Ещё один важный аспект раннехристианской эстетики проявился в понимании апологетами внешнего вида Христа. Почти все они полагали, что он не был красив. Тертуллиан писал, что во внешнем облике Иисуса не было ничего небесного, ничего отличного от наших тел.[21] Поэтому-то люди и удивлялись его уму, речам и проповедям, ибо они принадлежали человеку весьма заурядного внешнего вида. Тело его не имело не только небесной, но даже обычной человеческой красоты. Чем руководствовался Тертуллиан в этих, столь неожиданных для античной культуры, видевшей в своих богах и героях идеалы красоты и совершенства, выводах? Прежде всего, как это ни парадоксально, античными идеализированными представлениями.
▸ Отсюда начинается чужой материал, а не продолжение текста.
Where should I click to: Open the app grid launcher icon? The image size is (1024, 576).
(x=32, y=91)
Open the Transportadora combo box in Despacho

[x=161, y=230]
Тертуллиану необходимо доказать, что Иисус имел настоящую человеческую плоть и что он реально страдал и был казнен. Он лишает Христа телесной красоты, чтобы сделать более убедительным поругание и издевательства над ним, ибо им чаще всего подвергали в римском обществе людей презренных. «Отважился ли бы кто-нибудь коснуться в высшей степени необыкновенного тела [или] опозорить лицо плевками, если бы оно не заслуживало этого?» — спрашивает Тертуллиан (De earn Christ. 9). Он хорошо знает, как античность чтила красоту, и поэтому сознательно наделяет Бога внешним видом, достойным оплевания и поругания. Такому вполне подстать позорная для римлян смерть на кресте, что и требовалось доказать Тертуллиану в данном трактате. В другом месте он, конечно, «реабилитирует» Христа и относительно его внешнего вида, но не путём наделения красотой, а утверждением того, что умалённость Бога не может быть оценена в системе обыденных человеческих ценностей» и Бог и тогда предельно велик, когда [кажется] людям ничтожным» (Adv. Marc. II 2). Здесь безвидность и ничтожность, некрасивость Христа начинают выступать у Тертуллиана некоторым важным эстетическим принципом в доказательстве уже божественности Христа, т. е. наделяются особой небуквальной, фактически диаметрально противоположной значимостью. Безобразное начинает приобретать в эстетике апологетов особое значение, ориентирующее реципиента на нечто, принципиально отличное от явлений и реалий мира бытия.